Brand: Das sind die großen Fragen. Ich denke, dass auch die Klubs da noch nicht viel weiter sind. Wer weiß, ob Zuschauer bis Ende des Jahres überhaupt zugelassen werden. Es fällt mir schwer, mir eine funktionierende Bundesliga ohne Zuschauer vorzustellen. Ich hoffe natürlich, dass es eine Lösung geben wird.

Man muss sich also große Sorgen um den Handball machen?
Brand:
Ja, um den Handball, aber auch um viele weitere Sportarten wie Basketball, Eishockey oder Tischtennis. Die sind einer ähnlichen Situation wie wir. Wobei es wohl sehr viel Verständnis seitens Sponsoren und Fans gibt und die Ausgleichsforderungen wegen der ausgefallenen Spiele hoffentlich nicht zu hoch ausfallen. Aber auch die Sponsoren können durch die Corona-Situation in wirtschaftliche Probleme geraten und werden dann andere Prioritäten setzen als die Unterstützung eines Sportvereins. Ich mache mir daher viel größere Sorgen um die kommende Saison. Auch der normale Zuschauer wird angesichts Kurzarbeitergelds oder gar Arbeitslosigkeit nicht mehr so engagiert dabei sein können wie zuvor.
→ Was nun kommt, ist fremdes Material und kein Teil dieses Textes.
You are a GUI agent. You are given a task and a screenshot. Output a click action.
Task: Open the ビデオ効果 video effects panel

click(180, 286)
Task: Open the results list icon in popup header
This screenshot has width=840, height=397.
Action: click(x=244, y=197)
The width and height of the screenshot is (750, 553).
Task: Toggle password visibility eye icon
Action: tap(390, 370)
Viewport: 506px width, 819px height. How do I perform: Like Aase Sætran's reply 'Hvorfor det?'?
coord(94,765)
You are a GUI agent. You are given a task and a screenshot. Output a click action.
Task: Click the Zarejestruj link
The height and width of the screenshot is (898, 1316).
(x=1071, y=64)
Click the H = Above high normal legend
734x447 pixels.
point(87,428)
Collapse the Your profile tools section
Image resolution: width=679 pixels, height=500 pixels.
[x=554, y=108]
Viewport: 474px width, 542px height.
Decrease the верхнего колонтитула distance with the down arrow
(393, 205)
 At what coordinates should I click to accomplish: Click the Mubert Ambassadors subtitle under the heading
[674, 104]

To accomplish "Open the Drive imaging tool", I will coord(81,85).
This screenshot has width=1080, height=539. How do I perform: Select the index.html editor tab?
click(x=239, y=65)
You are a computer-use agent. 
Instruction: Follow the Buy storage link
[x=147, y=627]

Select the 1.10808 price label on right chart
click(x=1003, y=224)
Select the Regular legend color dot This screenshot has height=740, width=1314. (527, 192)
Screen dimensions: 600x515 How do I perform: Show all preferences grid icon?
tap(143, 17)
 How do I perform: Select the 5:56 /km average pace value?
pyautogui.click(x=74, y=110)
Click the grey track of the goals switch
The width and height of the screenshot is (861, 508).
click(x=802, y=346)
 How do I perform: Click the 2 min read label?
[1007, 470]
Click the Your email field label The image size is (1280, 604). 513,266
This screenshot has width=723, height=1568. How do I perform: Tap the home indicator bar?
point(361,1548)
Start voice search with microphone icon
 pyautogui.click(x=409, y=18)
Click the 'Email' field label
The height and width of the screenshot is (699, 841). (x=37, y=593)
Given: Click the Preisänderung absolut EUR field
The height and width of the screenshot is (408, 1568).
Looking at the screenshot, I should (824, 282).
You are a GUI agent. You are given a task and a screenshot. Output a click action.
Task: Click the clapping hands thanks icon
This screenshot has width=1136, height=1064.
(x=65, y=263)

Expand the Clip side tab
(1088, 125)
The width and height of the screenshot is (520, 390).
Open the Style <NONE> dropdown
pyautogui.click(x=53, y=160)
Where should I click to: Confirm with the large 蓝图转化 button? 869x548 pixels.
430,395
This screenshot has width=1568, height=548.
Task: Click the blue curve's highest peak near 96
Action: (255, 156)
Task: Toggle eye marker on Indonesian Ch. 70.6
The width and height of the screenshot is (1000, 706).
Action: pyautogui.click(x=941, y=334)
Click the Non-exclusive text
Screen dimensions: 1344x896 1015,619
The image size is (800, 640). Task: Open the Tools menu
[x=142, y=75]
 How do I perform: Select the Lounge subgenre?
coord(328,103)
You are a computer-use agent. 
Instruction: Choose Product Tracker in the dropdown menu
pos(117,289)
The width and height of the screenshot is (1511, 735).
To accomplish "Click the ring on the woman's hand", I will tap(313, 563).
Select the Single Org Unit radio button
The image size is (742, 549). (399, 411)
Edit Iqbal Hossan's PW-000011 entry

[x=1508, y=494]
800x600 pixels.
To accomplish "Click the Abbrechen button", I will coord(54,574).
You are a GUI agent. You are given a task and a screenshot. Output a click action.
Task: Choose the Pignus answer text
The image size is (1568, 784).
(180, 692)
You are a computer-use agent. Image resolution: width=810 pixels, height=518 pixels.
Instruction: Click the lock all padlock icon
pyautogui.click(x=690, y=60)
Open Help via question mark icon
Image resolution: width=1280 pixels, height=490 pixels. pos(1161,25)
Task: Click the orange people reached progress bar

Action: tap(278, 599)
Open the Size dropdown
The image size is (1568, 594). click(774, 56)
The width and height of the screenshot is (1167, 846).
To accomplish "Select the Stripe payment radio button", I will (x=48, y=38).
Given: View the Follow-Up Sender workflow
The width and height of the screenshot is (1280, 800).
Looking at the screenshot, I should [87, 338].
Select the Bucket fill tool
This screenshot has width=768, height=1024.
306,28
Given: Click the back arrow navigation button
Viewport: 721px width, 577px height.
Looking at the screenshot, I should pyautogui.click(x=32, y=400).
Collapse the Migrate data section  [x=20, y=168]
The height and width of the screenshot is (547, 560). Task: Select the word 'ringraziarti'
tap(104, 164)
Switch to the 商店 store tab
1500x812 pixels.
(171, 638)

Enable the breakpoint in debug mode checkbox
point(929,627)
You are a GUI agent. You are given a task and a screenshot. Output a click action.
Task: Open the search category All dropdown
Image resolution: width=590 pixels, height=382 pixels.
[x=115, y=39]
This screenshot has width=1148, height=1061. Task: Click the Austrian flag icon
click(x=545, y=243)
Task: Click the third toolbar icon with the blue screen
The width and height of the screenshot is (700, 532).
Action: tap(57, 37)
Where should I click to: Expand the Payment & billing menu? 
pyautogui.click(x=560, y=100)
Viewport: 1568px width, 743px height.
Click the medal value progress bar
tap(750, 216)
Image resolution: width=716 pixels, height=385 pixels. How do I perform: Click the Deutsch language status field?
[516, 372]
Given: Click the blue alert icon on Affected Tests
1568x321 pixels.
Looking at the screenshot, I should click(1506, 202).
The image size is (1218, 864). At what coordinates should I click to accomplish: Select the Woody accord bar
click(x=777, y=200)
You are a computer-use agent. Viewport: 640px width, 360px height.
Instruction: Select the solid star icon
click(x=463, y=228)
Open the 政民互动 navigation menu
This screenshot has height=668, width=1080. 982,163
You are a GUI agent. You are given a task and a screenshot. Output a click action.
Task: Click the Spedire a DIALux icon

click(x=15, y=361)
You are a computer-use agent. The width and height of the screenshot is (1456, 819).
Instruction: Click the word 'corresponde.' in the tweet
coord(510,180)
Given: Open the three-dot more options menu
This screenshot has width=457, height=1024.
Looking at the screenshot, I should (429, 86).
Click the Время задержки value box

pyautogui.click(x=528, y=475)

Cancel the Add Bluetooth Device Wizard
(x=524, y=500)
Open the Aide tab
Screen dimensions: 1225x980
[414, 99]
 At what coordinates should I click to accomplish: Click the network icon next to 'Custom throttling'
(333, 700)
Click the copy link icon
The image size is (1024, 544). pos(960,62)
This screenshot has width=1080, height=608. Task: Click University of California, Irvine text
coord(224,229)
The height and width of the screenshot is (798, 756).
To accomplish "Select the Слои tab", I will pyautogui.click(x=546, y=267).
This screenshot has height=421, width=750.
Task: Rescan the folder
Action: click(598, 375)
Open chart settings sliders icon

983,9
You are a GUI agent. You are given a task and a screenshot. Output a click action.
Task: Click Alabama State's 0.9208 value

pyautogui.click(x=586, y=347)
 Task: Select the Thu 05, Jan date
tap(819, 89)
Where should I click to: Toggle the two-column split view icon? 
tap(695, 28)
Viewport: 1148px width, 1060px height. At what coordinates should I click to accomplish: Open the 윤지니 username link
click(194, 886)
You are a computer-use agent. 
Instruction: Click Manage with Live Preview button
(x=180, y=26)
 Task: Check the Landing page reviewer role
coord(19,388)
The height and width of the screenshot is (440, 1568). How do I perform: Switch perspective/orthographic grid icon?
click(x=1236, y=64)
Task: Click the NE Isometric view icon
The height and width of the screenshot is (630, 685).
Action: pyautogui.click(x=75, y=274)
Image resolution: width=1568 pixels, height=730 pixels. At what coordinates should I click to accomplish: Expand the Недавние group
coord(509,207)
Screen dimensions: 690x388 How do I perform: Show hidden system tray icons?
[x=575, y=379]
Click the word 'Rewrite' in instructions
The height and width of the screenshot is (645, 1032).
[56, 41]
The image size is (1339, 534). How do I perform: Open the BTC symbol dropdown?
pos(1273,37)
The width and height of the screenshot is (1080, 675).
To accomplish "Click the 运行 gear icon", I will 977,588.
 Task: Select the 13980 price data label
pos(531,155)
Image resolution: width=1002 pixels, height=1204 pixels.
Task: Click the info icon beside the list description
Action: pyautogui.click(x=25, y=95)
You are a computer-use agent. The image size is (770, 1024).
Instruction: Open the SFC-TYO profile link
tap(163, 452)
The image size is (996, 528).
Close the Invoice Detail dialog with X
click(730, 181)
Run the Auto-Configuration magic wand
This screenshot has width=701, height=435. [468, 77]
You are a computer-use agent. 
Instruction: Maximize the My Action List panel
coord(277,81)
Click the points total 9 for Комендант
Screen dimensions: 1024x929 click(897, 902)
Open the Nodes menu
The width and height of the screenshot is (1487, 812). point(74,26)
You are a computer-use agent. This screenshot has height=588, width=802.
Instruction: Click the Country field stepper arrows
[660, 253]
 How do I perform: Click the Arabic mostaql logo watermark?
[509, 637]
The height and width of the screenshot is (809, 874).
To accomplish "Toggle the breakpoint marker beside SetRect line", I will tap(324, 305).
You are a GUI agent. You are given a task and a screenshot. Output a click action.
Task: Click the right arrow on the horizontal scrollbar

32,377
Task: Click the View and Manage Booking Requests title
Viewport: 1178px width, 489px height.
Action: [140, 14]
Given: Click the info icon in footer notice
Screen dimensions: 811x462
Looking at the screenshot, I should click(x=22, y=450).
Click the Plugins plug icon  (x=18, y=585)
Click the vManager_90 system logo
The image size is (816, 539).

Das sind alle Dinge, die man noch gar nicht richtig abschätzen kann.

Auch die Spieler werden sich einschränken müssen, das derzeitige Gehaltsgefüge wird doch kaum zu halten sein.
Brand:
Wo kein Geld eingenommen wird, kann auch keins ausgegeben werden. Da müssen sich Spieler und Klubs unterhalten. Es gab ja schon die Notwendigkeit von Kurzarbeit und freiwilligem Gehaltsverzicht der Spieler, sonst wäre schon jetzt die Basis für die kommende Saison zerstört worden. Genau wie im Fußball ja auch. Die Spieler sind ja nicht dumm, die wissen auch, dass die Vereine ohne diese Solidarität schon früh in Schwierigkeiten geraten - und künftig gibt es dann gar nichts mehr.

Und es wird ein Terminchaos geben.
Brand:
Klar, wenn die Arenen wieder belegt werden und der Sport, Kunst und Unterhaltung mit Terminen versehen werden, wird es eng im Belegungsplan. Hinzu kommen die Verschiebungen der europäischen Handball-Ligen und von Turnieren wie Olympia. Aber irgendwie wird das schon klappen. Handballer sind es gewohnt, viel zu spielen.